Should anyone believe him?
Elena looks at him and in him, digging and peeling and picking and Michael knows what it is to look at himself, the curious, dull shine of his own eyes when he takes hold of a person and pulls and pulls and pulls until he can hold each reel of film up to the light and see their faces change, frame by frame. He thinks he doesn't much like it. He says none of this, as usual.
"I'm sorry to hear that," he offers. He is shoving back thoughts as he speaks, some far-off memory of blood in the sand an an old woman's eyes when she said I don't know where your father is the way a vulture might have, and Eleven, always Eleven, who had touched her shoulder on his and promised death could not touch him in any way that counts.

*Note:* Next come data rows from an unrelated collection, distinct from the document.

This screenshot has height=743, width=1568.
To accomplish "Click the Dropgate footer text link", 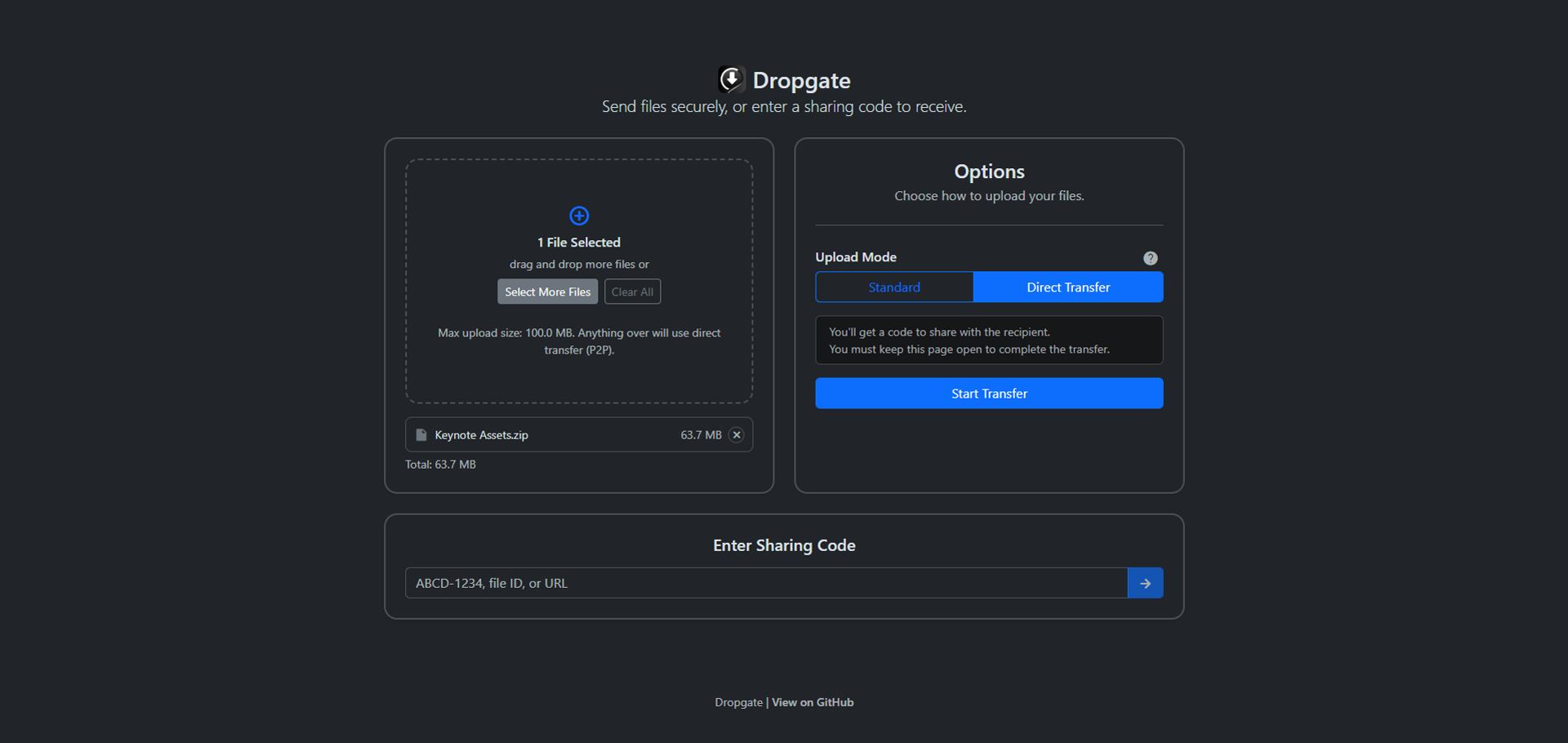I will pyautogui.click(x=739, y=702).
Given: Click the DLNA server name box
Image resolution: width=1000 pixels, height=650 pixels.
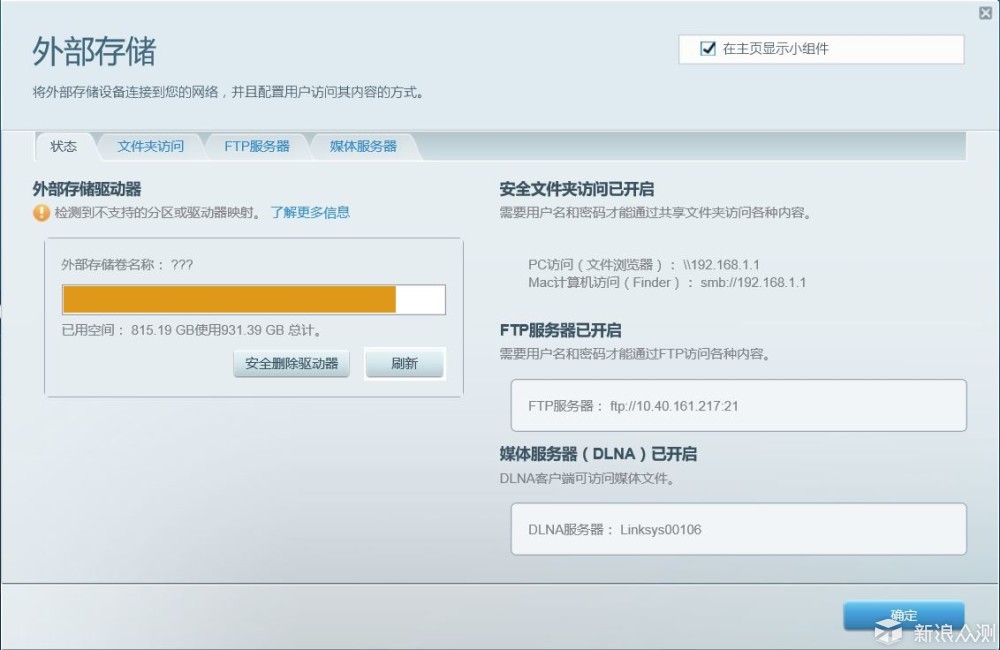Looking at the screenshot, I should tap(739, 529).
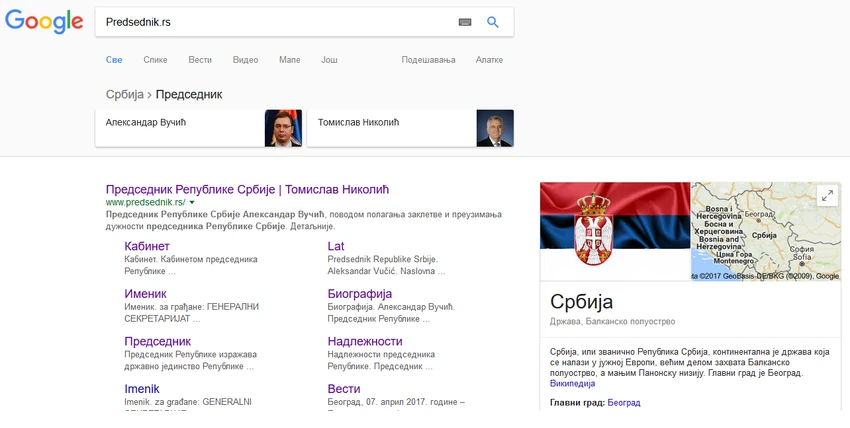Click the Србија breadcrumb link
This screenshot has width=850, height=428.
coord(125,95)
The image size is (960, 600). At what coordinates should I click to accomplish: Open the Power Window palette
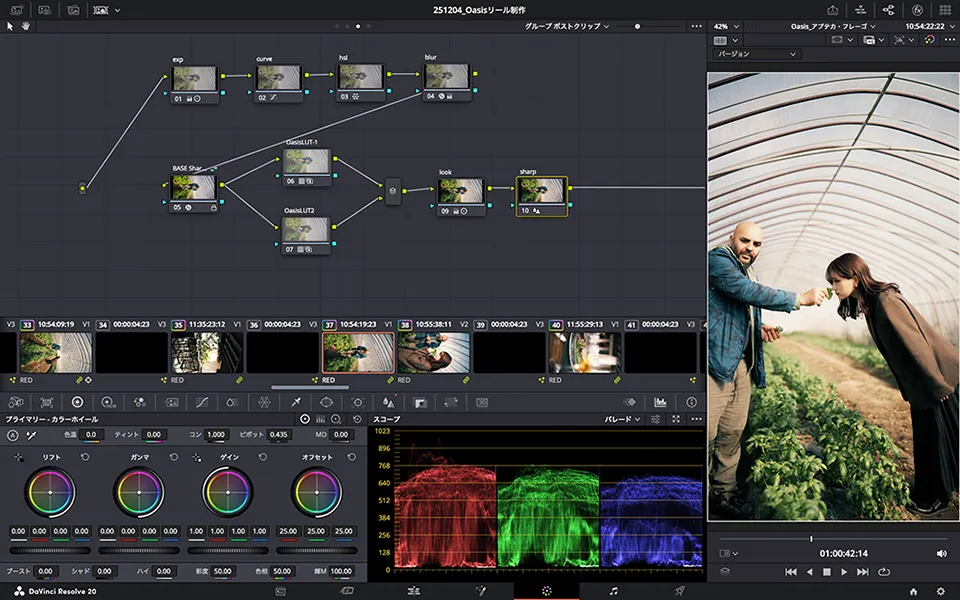pyautogui.click(x=326, y=402)
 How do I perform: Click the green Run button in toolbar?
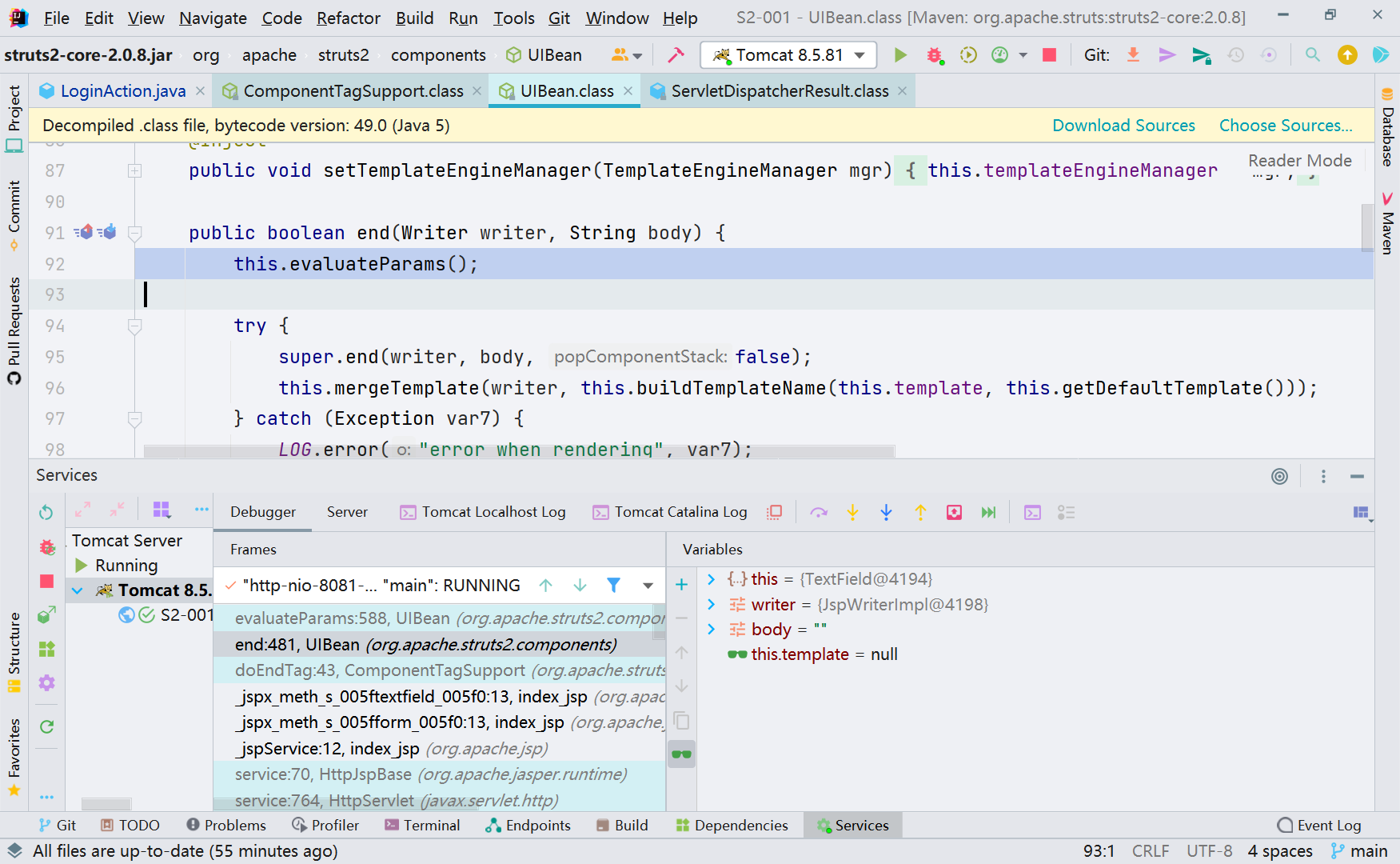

And now he is here, Novus, and he is also trying not to think that death has found him, finally, spun the long, long story of his life to a few more short chapters, and how, from time to time, he feels its teeth on his ankles when he closes his eyes.
He doesn't much know if he likes Elena. She opens herself and Michael cracks in turn, shedding shell after shell that he had forgotten he had. This must be how Toro had felt.
He reminds himself to apologize and then forgets the thought altogether.
Elena teases, the soft cream of her face creased with a smile, and says to him: I can go first, if you'd like. Michael takes a step back to see her better and bows his head in invitation. He does not need to say, be my guest, it is there in the tilt of his head, the wet blue of his scarf as it slaps his neck, the small smirk that grows and grows until he is smiling in a way that looks so right on his face it is a wonder it happens so rarely.
"I'm sorry for that, too," he says, "I have--had? a granddaughter that is--was blind. But I last saw her centuries ago, so..." and he shrugs, like it never mattered, like it is a life so far-removed from him that it isn't real, just another film strip rimmed in black, burning away in the fire.
Michael gives her no time to respond, instead tucks his chin to his chest in thought before saying, "I'm afraid of snakes. And most lizards." His smile thins. "I don't like how still they can be."